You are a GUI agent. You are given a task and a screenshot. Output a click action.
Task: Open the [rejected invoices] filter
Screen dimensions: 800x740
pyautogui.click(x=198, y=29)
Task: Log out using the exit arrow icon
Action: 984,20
◆ ◆ ◆ ◆ ◆
Identify every line of the data that contains the string "click", and copy each of those lines. Case counts.

You are a GUI agent. You are given a task and a screenshot. Output a click action.
pyautogui.click(x=198, y=29)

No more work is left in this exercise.